So what are some good ways to increase TUT? Well you can increase the reps. This works fine except for the fact that it forces you to use a lighter weight thus reducing the actual load imposed on the target muscle. You can just do more sets; this too increases the total overall time your muscles are loaded for. The problem with this method is that once your training volume reaches a certain threshold you have entered the city limits of over-training where no growth is allowed within city limits. Alternatively you can do intensity enhancing techniques such as drop sets, or rest/pause that among other things significantly increase your TUT. Drop sets work well for many people as they allow you to take a weight and do your full allotment of reps using a nice controlled rep speed, and then when you fail, instead of terminating the set you immediately pick up a lighter weight and continue to do more reps. The downsides to this are: 1) That after the weight is dropped you are now lifting a lighter weight, thus the weight load perceived by your muscles is lower. 2) Too much beyond failure training tends to over-train many individuals. My favorite way of increasing TUT aside from slowing down rep speed is rest/pause. Rest pause is done by taking a weight you can get your target reps with, and then when failure is reached instead of racking the bar, you rest/breath long enough to get a couple more reps, then repeat the rest/breath sequence until your target reps are completed. Typically, the reps beyond failure are about equal to how many reps you got on the first portion of the set taken to failure. So if you got eight reps before hitting failure, you would then do 2 more, + 2 more, + 2 more, the 1 more making a total of 15 reps completed. One great feature of rest/pause is that the same heavy weight is used throughout the set. So you now took a weight you could only get 8 reps with, and instead of racking it, you rest ONLY long enough to keep the set going. The downside to rest/pause is that like any other beyond failure technique a little goes a long ways and over-training will result for many people that do too many sets like these. The classic 20 rep squat set is nothing more than a rest/pause set.
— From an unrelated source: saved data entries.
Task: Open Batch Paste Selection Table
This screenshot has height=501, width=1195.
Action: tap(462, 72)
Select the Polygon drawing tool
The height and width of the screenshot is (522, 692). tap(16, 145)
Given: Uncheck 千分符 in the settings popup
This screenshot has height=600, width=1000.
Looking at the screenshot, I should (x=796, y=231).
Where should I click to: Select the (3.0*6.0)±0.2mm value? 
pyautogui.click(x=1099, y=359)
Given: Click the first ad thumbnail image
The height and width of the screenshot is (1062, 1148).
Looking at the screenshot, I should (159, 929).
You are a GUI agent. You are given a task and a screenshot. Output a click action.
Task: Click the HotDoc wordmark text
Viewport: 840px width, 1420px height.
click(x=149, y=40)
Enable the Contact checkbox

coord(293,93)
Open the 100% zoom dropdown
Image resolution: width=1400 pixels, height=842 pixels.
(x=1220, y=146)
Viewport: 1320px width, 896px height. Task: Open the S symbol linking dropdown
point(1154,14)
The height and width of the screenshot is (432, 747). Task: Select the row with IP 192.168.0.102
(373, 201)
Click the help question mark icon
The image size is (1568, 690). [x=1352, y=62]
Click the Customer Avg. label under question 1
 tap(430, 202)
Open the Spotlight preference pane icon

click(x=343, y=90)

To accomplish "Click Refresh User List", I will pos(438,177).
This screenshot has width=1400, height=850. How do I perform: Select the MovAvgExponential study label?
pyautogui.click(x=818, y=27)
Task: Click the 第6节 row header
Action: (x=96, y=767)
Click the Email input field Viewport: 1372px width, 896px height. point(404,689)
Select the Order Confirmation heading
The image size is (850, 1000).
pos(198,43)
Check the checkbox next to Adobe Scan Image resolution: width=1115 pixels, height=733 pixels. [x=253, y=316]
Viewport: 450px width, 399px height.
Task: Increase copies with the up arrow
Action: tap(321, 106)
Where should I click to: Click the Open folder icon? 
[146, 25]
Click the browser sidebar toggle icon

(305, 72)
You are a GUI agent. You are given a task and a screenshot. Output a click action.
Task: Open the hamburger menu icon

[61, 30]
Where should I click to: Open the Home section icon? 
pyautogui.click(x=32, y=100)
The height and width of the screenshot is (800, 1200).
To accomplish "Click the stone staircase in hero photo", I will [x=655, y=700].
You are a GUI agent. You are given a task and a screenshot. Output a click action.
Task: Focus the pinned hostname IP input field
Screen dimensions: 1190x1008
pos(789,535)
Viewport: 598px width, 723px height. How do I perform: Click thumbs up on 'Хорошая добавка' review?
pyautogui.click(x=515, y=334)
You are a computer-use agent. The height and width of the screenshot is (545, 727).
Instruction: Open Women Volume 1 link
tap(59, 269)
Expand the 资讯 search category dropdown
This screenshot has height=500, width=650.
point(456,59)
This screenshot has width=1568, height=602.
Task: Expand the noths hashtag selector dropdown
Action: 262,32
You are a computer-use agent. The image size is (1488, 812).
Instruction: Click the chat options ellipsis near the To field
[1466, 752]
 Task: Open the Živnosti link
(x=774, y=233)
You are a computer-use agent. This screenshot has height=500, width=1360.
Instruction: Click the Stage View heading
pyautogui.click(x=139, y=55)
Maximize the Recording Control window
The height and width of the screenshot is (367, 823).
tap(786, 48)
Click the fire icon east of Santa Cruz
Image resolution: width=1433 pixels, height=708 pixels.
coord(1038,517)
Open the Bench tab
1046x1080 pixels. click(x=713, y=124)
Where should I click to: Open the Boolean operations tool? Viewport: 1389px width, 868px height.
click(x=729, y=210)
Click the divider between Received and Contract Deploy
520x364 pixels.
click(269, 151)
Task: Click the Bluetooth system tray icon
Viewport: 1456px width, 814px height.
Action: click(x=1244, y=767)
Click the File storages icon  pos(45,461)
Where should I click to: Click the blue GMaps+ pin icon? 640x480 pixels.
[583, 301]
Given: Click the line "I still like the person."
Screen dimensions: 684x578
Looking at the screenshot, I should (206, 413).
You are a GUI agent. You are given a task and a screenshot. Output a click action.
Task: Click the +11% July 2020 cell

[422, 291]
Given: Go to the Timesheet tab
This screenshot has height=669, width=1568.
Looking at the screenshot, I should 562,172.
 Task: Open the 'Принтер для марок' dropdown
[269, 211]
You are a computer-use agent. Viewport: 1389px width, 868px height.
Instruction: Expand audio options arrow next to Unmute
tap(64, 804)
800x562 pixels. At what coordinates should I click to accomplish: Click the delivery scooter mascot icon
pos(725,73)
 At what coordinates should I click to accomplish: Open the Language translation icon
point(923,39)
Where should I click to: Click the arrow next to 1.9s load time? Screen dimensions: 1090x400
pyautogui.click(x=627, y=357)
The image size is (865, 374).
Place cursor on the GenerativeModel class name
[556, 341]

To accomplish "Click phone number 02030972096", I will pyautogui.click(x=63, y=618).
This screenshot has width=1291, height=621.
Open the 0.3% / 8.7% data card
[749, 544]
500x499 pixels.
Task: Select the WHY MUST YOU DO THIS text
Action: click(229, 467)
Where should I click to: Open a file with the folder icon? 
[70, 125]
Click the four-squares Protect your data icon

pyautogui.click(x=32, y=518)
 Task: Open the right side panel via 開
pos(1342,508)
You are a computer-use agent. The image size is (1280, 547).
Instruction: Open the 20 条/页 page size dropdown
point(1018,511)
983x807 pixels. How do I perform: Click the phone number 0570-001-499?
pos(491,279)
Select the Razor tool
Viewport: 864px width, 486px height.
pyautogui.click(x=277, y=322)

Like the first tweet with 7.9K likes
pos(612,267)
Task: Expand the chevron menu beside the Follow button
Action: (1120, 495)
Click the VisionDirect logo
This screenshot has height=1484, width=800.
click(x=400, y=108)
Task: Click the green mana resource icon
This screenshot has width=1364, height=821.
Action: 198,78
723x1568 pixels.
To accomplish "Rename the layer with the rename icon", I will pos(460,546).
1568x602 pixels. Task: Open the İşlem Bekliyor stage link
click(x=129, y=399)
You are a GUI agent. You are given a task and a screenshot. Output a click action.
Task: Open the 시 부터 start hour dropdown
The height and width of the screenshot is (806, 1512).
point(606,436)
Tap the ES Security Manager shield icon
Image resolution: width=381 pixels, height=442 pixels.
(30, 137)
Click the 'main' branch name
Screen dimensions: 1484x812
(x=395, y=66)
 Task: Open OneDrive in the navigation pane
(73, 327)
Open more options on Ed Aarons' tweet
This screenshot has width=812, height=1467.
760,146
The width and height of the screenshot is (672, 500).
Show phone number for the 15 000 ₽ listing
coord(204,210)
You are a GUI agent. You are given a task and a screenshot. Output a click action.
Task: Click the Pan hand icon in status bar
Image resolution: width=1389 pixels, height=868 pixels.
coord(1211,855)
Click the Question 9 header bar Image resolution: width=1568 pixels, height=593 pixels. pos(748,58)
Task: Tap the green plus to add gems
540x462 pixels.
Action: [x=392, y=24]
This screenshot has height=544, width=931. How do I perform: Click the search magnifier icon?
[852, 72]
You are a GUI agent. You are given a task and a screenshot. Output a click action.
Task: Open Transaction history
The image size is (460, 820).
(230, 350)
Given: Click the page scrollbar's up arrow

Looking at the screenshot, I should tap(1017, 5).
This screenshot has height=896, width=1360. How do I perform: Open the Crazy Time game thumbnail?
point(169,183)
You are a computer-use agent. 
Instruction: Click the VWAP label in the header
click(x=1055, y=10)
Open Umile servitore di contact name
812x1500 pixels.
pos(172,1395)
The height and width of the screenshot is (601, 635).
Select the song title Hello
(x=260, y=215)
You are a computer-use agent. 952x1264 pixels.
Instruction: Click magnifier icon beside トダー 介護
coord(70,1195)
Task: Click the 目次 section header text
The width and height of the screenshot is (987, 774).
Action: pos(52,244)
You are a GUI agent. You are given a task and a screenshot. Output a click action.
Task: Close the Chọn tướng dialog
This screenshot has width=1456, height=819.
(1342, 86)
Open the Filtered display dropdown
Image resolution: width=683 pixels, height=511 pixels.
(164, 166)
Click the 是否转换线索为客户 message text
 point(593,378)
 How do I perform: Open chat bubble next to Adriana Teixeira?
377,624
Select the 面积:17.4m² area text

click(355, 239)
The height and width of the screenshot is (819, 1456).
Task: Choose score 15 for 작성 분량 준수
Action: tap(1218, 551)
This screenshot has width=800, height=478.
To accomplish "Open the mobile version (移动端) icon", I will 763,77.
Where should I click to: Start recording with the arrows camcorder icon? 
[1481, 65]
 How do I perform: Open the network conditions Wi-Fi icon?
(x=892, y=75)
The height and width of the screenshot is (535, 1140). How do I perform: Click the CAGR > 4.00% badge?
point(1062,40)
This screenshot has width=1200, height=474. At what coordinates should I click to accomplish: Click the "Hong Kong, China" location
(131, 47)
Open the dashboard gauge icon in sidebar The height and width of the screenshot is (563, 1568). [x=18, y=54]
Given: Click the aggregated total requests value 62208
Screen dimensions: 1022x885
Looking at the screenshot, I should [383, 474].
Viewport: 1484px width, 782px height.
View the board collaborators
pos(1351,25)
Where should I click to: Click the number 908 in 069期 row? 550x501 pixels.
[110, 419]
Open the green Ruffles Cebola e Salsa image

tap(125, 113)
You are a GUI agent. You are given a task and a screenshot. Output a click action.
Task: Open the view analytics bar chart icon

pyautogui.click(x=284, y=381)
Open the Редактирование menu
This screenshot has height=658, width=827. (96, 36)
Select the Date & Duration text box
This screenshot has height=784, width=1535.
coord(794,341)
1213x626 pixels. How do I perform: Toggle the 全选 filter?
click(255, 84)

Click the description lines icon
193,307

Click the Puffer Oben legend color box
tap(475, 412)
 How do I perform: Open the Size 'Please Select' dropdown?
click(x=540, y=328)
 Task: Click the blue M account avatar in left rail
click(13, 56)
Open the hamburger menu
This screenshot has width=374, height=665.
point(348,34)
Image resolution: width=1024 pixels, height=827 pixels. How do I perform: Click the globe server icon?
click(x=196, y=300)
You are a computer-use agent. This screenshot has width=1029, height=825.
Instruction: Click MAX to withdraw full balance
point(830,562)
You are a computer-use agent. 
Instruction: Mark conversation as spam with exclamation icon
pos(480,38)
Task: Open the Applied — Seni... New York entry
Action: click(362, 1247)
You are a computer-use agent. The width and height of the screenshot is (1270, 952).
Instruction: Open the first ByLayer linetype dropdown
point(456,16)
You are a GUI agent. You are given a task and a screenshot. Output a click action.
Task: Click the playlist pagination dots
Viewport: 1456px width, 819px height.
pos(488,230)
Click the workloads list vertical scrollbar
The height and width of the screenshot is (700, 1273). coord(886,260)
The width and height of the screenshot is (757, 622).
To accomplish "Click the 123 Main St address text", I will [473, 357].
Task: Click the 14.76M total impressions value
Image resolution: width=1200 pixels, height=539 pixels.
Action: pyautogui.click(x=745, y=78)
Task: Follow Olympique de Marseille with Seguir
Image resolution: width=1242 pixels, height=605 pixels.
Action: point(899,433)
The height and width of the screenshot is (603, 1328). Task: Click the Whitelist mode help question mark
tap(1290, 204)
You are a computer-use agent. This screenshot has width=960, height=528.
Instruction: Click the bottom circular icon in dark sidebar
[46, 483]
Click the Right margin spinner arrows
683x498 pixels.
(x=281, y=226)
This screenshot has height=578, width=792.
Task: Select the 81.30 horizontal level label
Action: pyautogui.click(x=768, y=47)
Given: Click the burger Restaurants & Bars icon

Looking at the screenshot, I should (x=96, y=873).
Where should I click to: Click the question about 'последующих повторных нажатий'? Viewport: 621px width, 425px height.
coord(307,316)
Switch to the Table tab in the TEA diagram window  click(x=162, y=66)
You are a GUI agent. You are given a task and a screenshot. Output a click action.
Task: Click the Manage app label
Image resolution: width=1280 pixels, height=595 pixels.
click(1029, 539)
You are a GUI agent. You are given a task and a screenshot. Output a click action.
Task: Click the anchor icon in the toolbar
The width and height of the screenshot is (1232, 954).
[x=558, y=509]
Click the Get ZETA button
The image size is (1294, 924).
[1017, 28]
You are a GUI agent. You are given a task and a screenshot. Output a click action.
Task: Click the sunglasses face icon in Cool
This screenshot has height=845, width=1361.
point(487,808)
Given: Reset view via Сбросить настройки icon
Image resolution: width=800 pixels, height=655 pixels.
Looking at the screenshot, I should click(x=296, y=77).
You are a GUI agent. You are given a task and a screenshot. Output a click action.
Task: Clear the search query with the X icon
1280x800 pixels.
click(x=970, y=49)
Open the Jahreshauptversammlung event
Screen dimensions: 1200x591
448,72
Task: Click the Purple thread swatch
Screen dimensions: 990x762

How many reps should you do? And how fast should you do them? I can't tell you that because your goals and body is unique to you and you alone. Here are some general recommendations though. I almost always recommend 5-8 reps for bench press. Why? Because every damn person I know wants a big bench, because for some reason when the average person asks how much you can lift they are rarely asking what you can squat or deadlift. For legs most people do best on higher reps. Again this is not universal, but most folks build bigger wheels with higher reps. 10 as a minimum and as high as 50 works well. Do a all out set of 20 rest pause squats or 30 rep leg presses as your leg workout until you add a couple hundred pounds to them and tell me your legs are not looking wicked. For arm work I like to have the trainee do some work with lower reps (these don't necessarily have to be direct arm work either, heavy back work slams bi's as does heavy chest work slam tri's) and some higher rep work to cover all bases. If you are only doing strait sets, the old scheme of doing one low (5- rep set and then doing a burnout set of 15-20 works well for many people. I like people to train abs HEAVY with reps in the 10-15 rep range because if you want a big squat and deadlift you gotta have STRONG abs.

Back work is usually done for mid-range reps. One constant I have seen is that MOST people do VERY well on high reps for shoulders. I like 10 reps as a minimum and eventually put most people on rest/pause for shoulders because…..well…it just works for so many people. Any muscles that you are able to train to failure, and then with minimal rest, (15-30 seconds) you are able to get 3-4 more reps with are usually prime candidates for high reps or EXTENDED rest/pause sets. As far as rep speed goes a 1-1/2-2 second positive and 2-3 second negative is a good speed for most lifts, for most people. A little faster is permissible on lower reps and a little slower sometimes for mid and higher reps work wonders for many folks. If you can successfully integrate 4-8 second negatives into your program you may be absolutely AMAZED at the growth it produces, and after a short time you will probably find you are now doing the same weights you were doing before at the higher cadence. To add precision to your sets get a cheap wristwatch with a second timer. Now when you do say a set of 10 reps time how long it took to perform these ten reps. Next week if you add weight and are now doing the set in less time did you really accrue strength? Probably not, all you did was decrease the loading by performing the movement faster. Not what you wanted! All in all, everyone needs to do a little bit of all rep speeds and ranges in the long run to see what works best for them. But you already knew that huh!

Iron Addict


----------